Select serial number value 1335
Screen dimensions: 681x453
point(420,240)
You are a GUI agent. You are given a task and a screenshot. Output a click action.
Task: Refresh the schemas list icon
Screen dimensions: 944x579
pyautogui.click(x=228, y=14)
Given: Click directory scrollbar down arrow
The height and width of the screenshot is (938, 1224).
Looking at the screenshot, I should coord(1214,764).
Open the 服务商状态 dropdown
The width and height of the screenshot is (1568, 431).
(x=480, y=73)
########################################
» **PROBLEM DETAILS**:
Return each record exactly as given.

» **EXERCISE RESPONSE**:
Select serial number value 1335
Screen dimensions: 681x453
point(420,240)
You are a GUI agent. You are given a task and a screenshot. Output a click action.
Task: Refresh the schemas list icon
Screen dimensions: 944x579
pyautogui.click(x=228, y=14)
Given: Click directory scrollbar down arrow
The height and width of the screenshot is (938, 1224).
Looking at the screenshot, I should coord(1214,764).
Open the 服务商状态 dropdown
The width and height of the screenshot is (1568, 431).
(x=480, y=73)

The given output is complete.